*Study material:*
____

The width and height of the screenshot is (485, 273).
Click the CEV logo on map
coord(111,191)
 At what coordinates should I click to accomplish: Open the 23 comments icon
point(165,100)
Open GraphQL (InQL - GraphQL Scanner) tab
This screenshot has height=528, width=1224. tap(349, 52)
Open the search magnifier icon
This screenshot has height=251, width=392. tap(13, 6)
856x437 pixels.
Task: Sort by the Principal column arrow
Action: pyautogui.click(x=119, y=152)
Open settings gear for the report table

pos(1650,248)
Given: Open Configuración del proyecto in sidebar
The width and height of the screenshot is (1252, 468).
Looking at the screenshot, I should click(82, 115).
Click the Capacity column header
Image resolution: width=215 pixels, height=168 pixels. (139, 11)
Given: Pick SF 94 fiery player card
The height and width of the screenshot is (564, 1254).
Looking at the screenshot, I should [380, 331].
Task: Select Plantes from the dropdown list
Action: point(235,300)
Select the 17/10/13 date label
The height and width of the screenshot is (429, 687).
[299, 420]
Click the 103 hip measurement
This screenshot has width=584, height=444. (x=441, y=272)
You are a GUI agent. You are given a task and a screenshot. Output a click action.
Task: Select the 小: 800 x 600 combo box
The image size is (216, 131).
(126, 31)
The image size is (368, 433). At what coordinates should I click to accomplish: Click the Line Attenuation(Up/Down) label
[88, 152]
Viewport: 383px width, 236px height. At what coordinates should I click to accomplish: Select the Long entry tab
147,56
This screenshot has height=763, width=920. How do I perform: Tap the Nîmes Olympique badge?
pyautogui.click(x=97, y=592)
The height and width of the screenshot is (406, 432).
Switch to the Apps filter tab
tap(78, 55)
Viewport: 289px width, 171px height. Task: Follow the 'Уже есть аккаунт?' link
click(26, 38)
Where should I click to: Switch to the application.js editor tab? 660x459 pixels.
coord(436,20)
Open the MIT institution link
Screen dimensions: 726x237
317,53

____

*Try it:* Repeat exactly the lines from the line containing "Viewport: 289px width, 171px" through the end of the listing above; both boundary lines are part of the output.

*Response area:*
Viewport: 289px width, 171px height. Task: Follow the 'Уже есть аккаунт?' link
click(26, 38)
Where should I click to: Switch to the application.js editor tab? 660x459 pixels.
coord(436,20)
Open the MIT institution link
Screen dimensions: 726x237
317,53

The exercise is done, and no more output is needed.